Send back the listing, word for word.

## Supplied entries:

--

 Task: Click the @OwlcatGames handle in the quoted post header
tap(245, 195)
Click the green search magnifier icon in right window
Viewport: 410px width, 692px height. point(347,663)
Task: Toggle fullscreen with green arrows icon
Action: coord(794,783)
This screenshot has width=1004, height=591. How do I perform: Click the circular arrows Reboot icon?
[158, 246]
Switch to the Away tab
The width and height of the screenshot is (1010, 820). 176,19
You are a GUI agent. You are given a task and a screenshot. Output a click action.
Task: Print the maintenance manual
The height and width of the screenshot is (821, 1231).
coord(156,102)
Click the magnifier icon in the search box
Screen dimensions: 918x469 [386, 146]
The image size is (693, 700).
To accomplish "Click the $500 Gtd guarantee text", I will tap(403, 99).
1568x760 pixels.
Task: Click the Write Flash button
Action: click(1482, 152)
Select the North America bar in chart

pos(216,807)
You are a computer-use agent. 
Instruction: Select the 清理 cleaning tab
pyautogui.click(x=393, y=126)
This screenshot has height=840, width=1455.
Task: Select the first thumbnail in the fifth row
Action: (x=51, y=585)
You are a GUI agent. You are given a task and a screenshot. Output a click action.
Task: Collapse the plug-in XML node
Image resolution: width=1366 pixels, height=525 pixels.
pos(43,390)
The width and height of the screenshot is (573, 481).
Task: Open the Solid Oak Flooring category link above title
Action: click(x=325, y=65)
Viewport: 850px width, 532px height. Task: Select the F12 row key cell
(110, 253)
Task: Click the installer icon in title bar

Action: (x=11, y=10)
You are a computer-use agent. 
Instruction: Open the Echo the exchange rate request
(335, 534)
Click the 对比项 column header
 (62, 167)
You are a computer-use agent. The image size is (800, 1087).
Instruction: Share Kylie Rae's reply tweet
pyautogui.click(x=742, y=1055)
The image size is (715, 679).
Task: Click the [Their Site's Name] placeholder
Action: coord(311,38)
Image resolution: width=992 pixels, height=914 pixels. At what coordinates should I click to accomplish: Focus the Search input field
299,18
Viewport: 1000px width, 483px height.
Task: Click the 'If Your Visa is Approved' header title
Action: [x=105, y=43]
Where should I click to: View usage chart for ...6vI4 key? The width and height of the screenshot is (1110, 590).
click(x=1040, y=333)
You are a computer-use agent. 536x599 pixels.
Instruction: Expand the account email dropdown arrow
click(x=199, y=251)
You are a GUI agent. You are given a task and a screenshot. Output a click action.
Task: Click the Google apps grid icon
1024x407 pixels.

--

## Result for this exercise:
 Task: Click the @OwlcatGames handle in the quoted post header
tap(245, 195)
Click the green search magnifier icon in right window
Viewport: 410px width, 692px height. point(347,663)
Task: Toggle fullscreen with green arrows icon
Action: coord(794,783)
This screenshot has width=1004, height=591. How do I perform: Click the circular arrows Reboot icon?
[158, 246]
Switch to the Away tab
The width and height of the screenshot is (1010, 820). 176,19
You are a GUI agent. You are given a task and a screenshot. Output a click action.
Task: Print the maintenance manual
The height and width of the screenshot is (821, 1231).
coord(156,102)
Click the magnifier icon in the search box
Screen dimensions: 918x469 [386, 146]
The image size is (693, 700).
To accomplish "Click the $500 Gtd guarantee text", I will tap(403, 99).
1568x760 pixels.
Task: Click the Write Flash button
Action: click(1482, 152)
Select the North America bar in chart

pos(216,807)
You are a computer-use agent. 
Instruction: Select the 清理 cleaning tab
pyautogui.click(x=393, y=126)
This screenshot has height=840, width=1455.
Task: Select the first thumbnail in the fifth row
Action: (x=51, y=585)
You are a GUI agent. You are given a task and a screenshot. Output a click action.
Task: Collapse the plug-in XML node
Image resolution: width=1366 pixels, height=525 pixels.
pos(43,390)
The width and height of the screenshot is (573, 481).
Task: Open the Solid Oak Flooring category link above title
Action: click(x=325, y=65)
Viewport: 850px width, 532px height. Task: Select the F12 row key cell
(110, 253)
Task: Click the installer icon in title bar

Action: (x=11, y=10)
You are a computer-use agent. 
Instruction: Open the Echo the exchange rate request
(335, 534)
Click the 对比项 column header
 (62, 167)
You are a computer-use agent. The image size is (800, 1087).
Instruction: Share Kylie Rae's reply tweet
pyautogui.click(x=742, y=1055)
The image size is (715, 679).
Task: Click the [Their Site's Name] placeholder
Action: coord(311,38)
Image resolution: width=992 pixels, height=914 pixels. At what coordinates should I click to accomplish: Focus the Search input field
299,18
Viewport: 1000px width, 483px height.
Task: Click the 'If Your Visa is Approved' header title
Action: [x=105, y=43]
Where should I click to: View usage chart for ...6vI4 key? The width and height of the screenshot is (1110, 590).
click(x=1040, y=333)
You are a computer-use agent. 536x599 pixels.
Instruction: Expand the account email dropdown arrow
click(x=199, y=251)
You are a GUI agent. You are given a task and a screenshot. Output a click action.
Task: Click the Google apps grid icon
1024x407 pixels.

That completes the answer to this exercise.